Le bras exécutif de l'Union européenne, la Russie, le Bélarus et la Thaïlande sont les dernières entités invitées à rejoindre le Conseil de Paix proposé par l'ancien président américain Donald Trump, destiné à superviser la prochaine phase du plan de paix pour Gaza. Ces invitations interviennent alors qu'un haut responsable israélien a exprimé son opposition à cette initiative, la jugeant préjudiciable aux intérêts d'Israël et plaidant pour son abandon.
Le porte-parole du Kremlin, Dmitri Peskov, a confirmé que le président russe Vladimir Poutine avait reçu l'invitation. Selon Peskov, le Kremlin examine actuellement les détails et demandera des éclaircissements sur tous les aspects par le biais de discussions avec les États-Unis. Le ministère thaïlandais des Affaires étrangères a également reconnu avoir reçu une invitation et a déclaré qu'il en examinait les détails. Le président du Bélarus, Alexandre Loukachenko, a été invité et est prêt à participer, selon le ministère des Affaires étrangères du pays.

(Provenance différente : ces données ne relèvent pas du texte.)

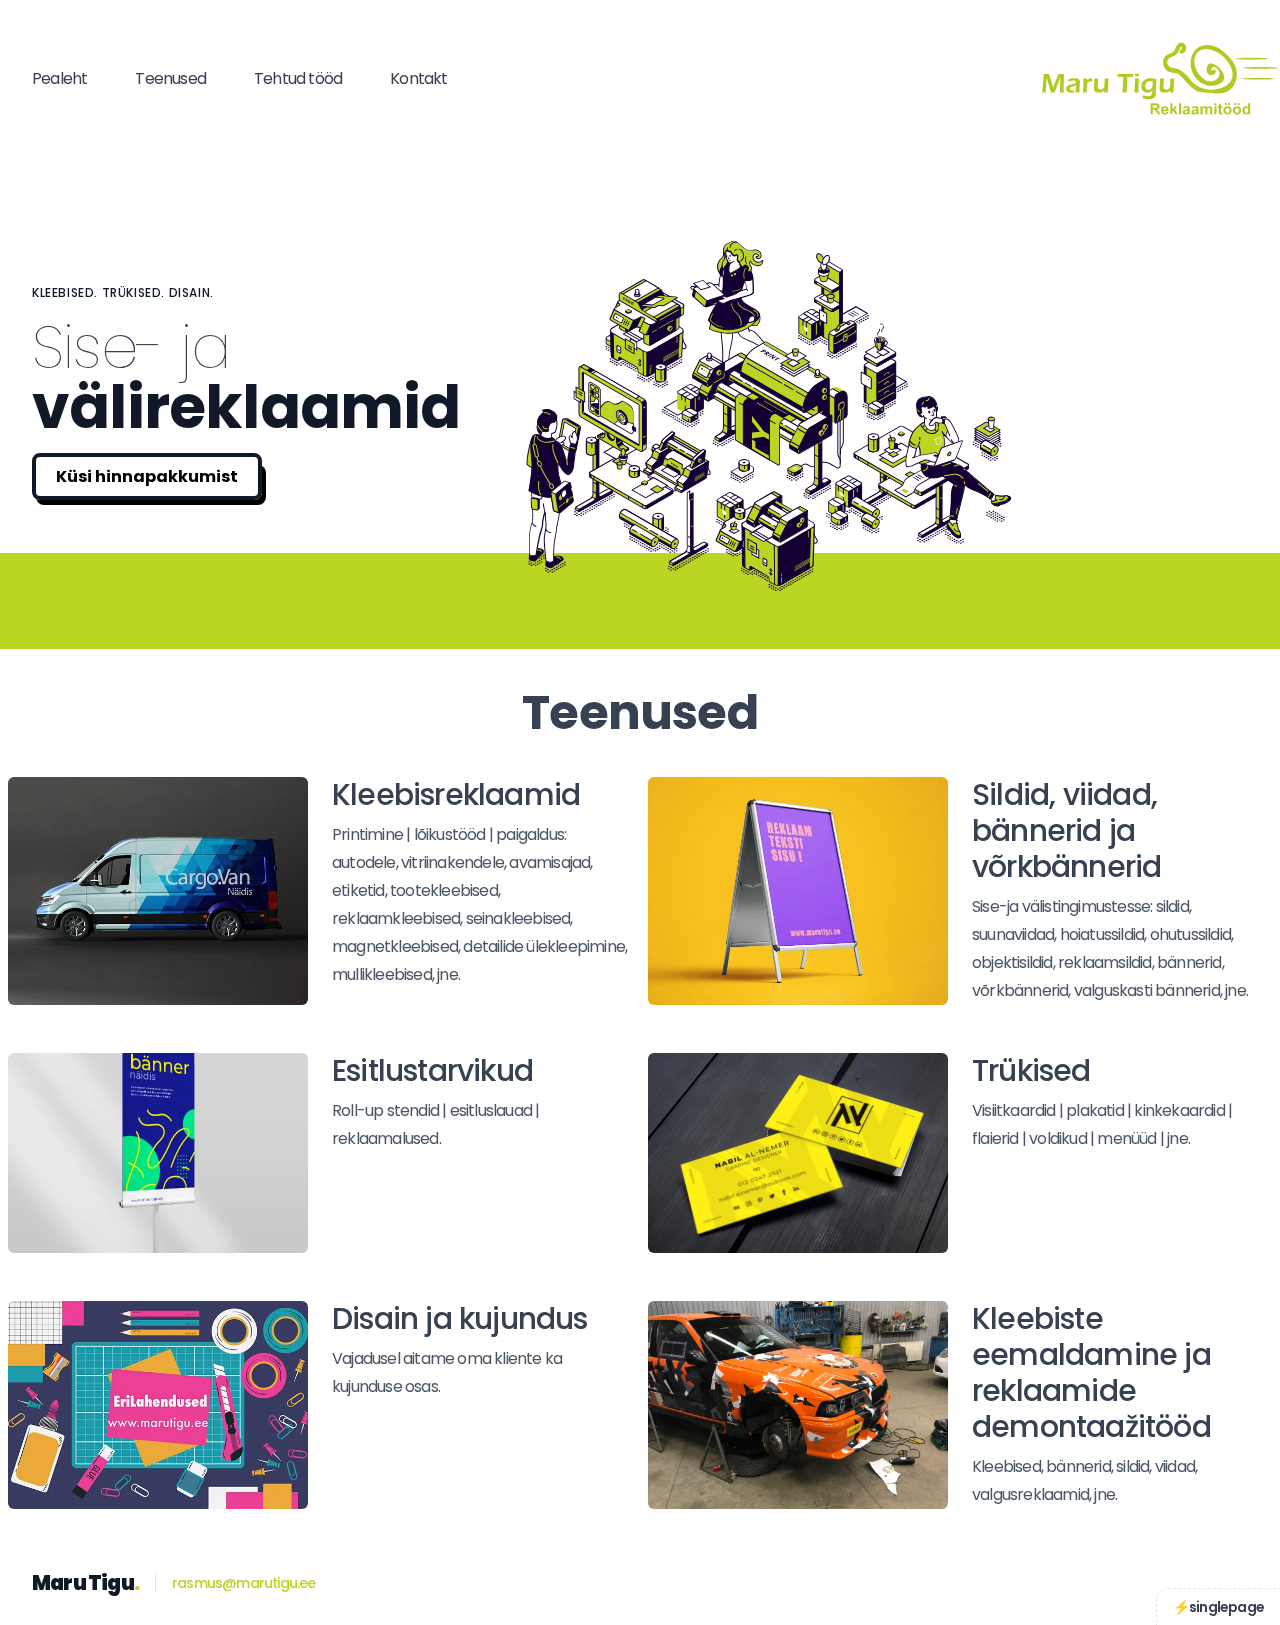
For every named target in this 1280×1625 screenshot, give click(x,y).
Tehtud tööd (298, 78)
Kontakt (418, 78)
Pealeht (59, 78)
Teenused (170, 78)
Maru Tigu (85, 1583)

Le porte-parole de la Commission européenne, Olof Gill, a confirmé qu'Ursula von der Leyen, présidente de la Commission, avait reçu une invitation et qu'elle consulterait d'autres dirigeants de l'UE au sujet de Gaza. M. Gill n'a pas indiqué si l'invitation serait acceptée, mais a affirmé la volonté de la Commission de contribuer à un plan global pour résoudre le conflit de Gaza. Le nombre total d'invités au conseil d'administration reste incertain.
Le concept de "Conseil de Paix" introduit un élément de gouvernance algorithmique, où l'IA pourrait potentiellement être utilisée pour analyser les données, prédire les déclencheurs potentiels de conflits et suggérer des solutions diplomatiques. Cette approche reflète une tendance croissante à l'intégration de l'IA dans les relations internationales, bien que l'étendue du rôle de l'IA dans ce conseil spécifique reste indéfinie. De telles applications de l'IA soulèvent des questions de transparence, de partialité et de responsabilité dans la diplomatie internationale. Si des algorithmes d'IA sont utilisés pour éclairer les décisions, il est essentiel de comprendre les données sur lesquelles ils sont formés et les biais potentiels qu'ils peuvent perpétuer.

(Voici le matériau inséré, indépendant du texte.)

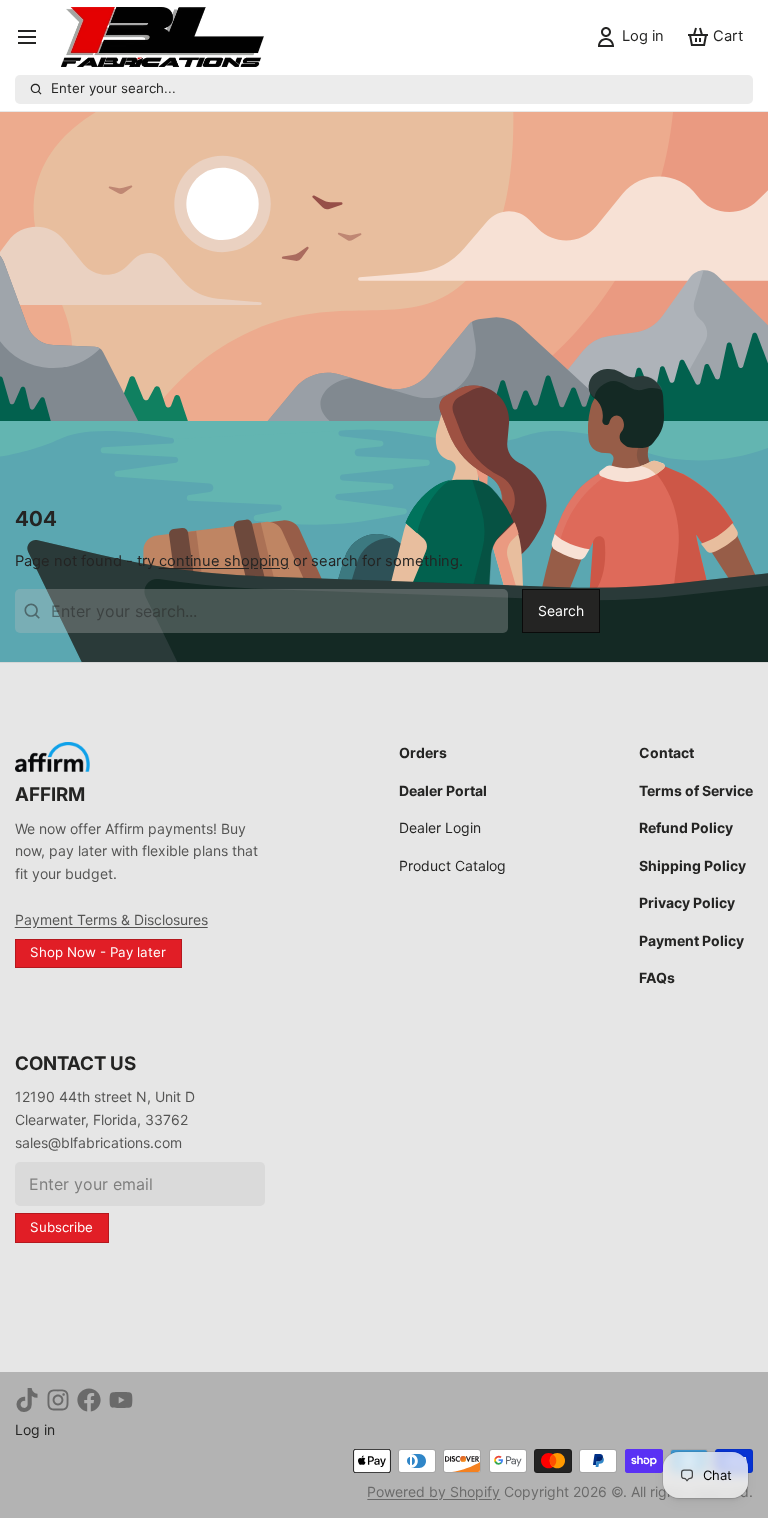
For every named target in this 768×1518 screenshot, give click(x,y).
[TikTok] (27, 1400)
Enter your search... (113, 88)
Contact (666, 752)
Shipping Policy (692, 865)
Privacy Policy (687, 902)
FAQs (657, 977)
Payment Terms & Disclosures (111, 919)
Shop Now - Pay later (98, 952)
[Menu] (34, 37)
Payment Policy (691, 940)
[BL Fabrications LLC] (162, 37)
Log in (35, 1429)
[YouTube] (121, 1400)
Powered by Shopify (433, 1491)
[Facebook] (89, 1400)
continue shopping (224, 561)
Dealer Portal (443, 790)
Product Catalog (452, 865)
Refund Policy (686, 827)
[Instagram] (58, 1400)
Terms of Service (696, 790)
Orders (423, 752)
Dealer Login (440, 827)
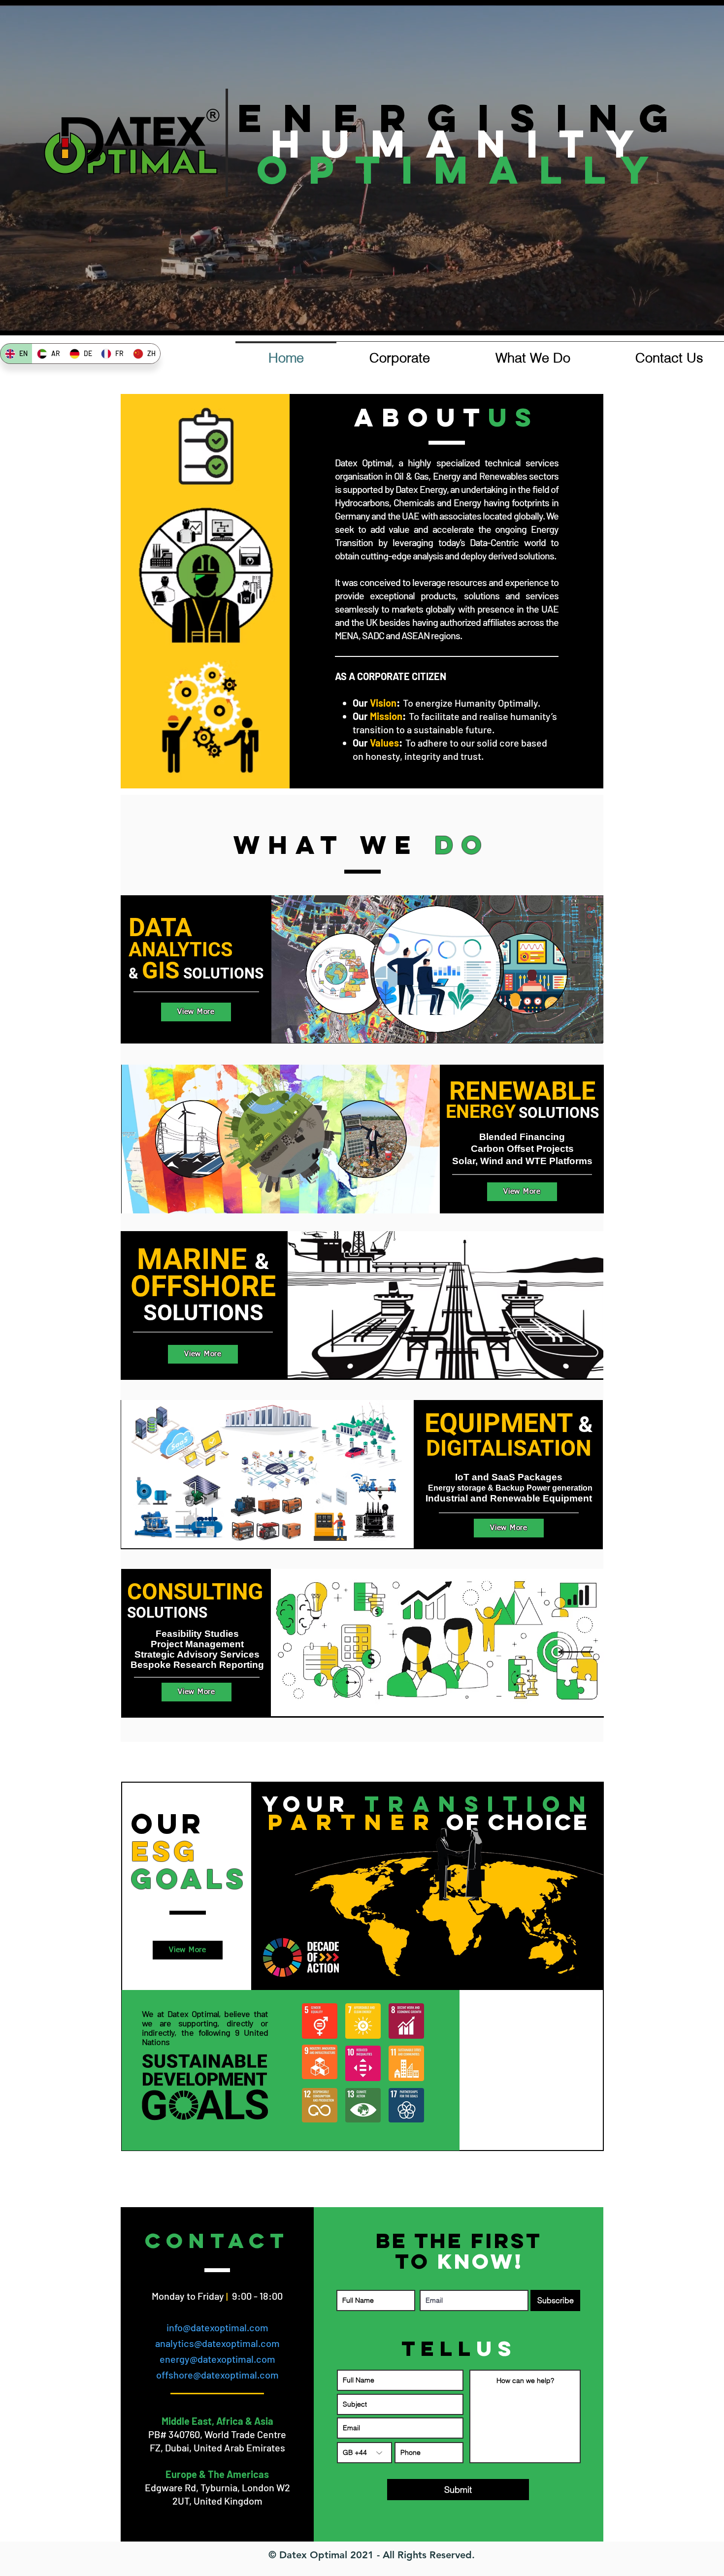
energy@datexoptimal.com (217, 2359)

L'invitation, selon des sources proches du dossier, comprenait une référence à Trump, bien que la nature précise de cette référence n'ait pas été divulguée. L'initiative suscite le scepticisme, en particulier en Israël, ce qui souligne la complexité de la recherche d'un consensus dans la région. Les critiques du responsable israélien soulignent les divergences de points de vue sur la voie à suivre pour Gaza et les difficultés à obtenir un soutien régional pour tout plan de paix.

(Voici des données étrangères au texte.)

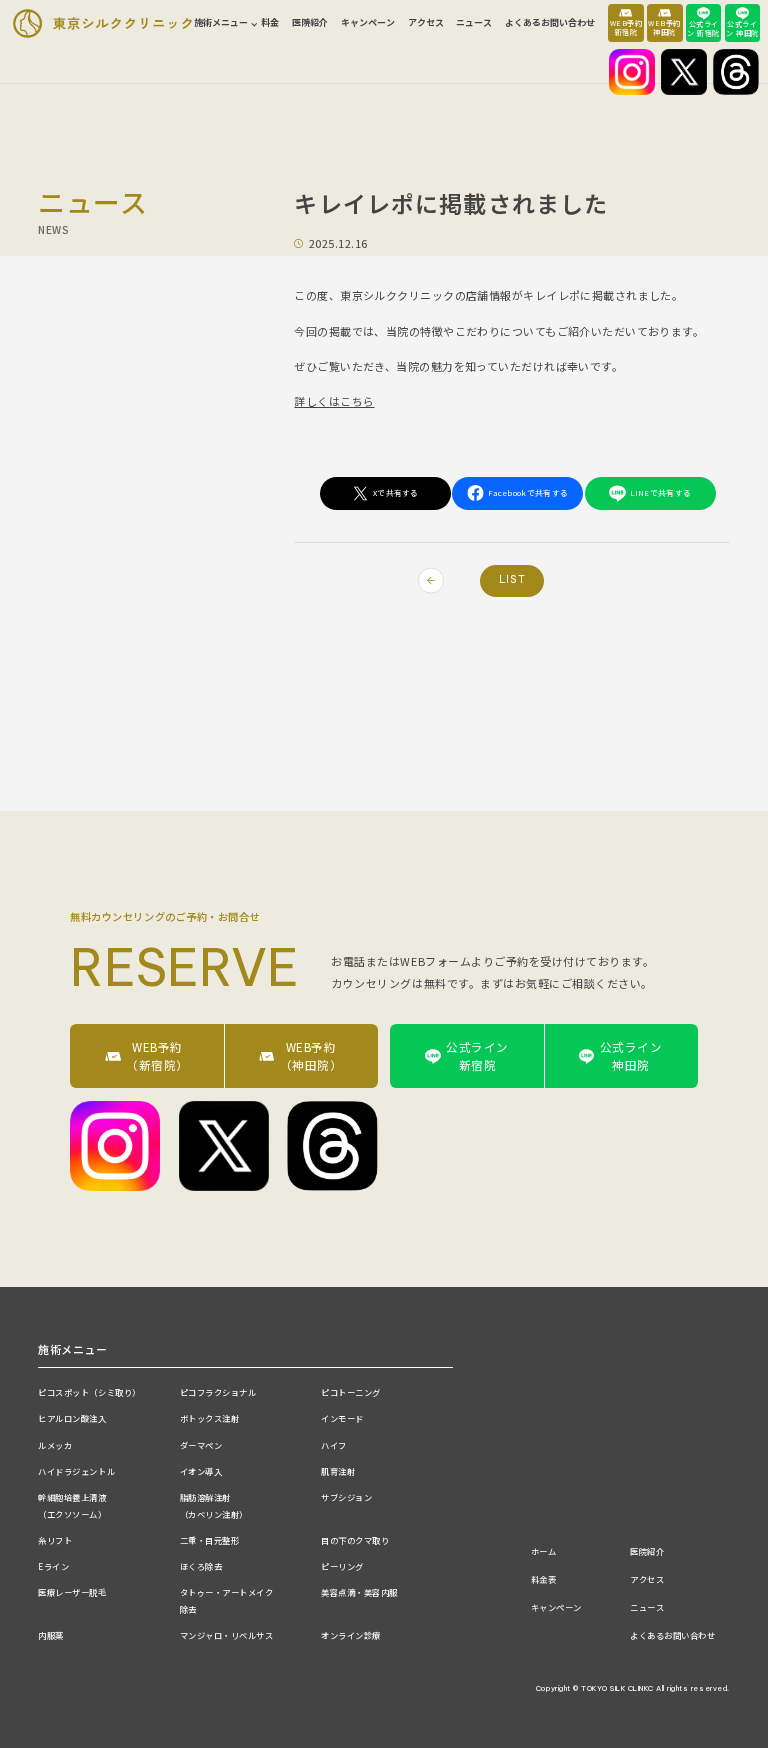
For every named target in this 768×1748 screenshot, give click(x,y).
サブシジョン (346, 1497)
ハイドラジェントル (76, 1471)
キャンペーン (368, 22)
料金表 (544, 1579)
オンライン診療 (351, 1635)
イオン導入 (201, 1471)
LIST (512, 579)
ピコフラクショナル (218, 1392)
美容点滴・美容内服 (359, 1592)
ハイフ (334, 1445)
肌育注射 (338, 1471)
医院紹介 (310, 22)
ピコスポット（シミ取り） (89, 1392)
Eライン (53, 1566)
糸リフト (55, 1540)
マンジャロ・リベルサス (227, 1635)
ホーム (544, 1551)
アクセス (426, 22)
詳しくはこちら (334, 401)
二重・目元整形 (210, 1540)
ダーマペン (201, 1445)
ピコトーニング (351, 1392)
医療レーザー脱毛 (72, 1592)
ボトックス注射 (210, 1418)
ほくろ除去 (201, 1566)
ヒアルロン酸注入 (72, 1418)
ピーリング (342, 1566)
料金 (270, 22)
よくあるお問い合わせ (550, 22)
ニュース (474, 22)
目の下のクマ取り (355, 1540)
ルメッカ (55, 1445)
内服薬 (51, 1635)
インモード (342, 1418)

Le statut actuel du conseil proposé reste incertain, en attendant les réponses des personnes invitées et de plus amples éclaircissements sur son mandat et sa structure opérationnelle. Les prochaines semaines seront probablement le théâtre de nouvelles discussions et négociations, les parties concernées pesant le pour et le contre de leur participation à l'initiative et examinant les implications potentielles. La situation met en évidence les efforts continus pour trouver une solution durable au conflit israélo-palestinien et les diverses approches explorées.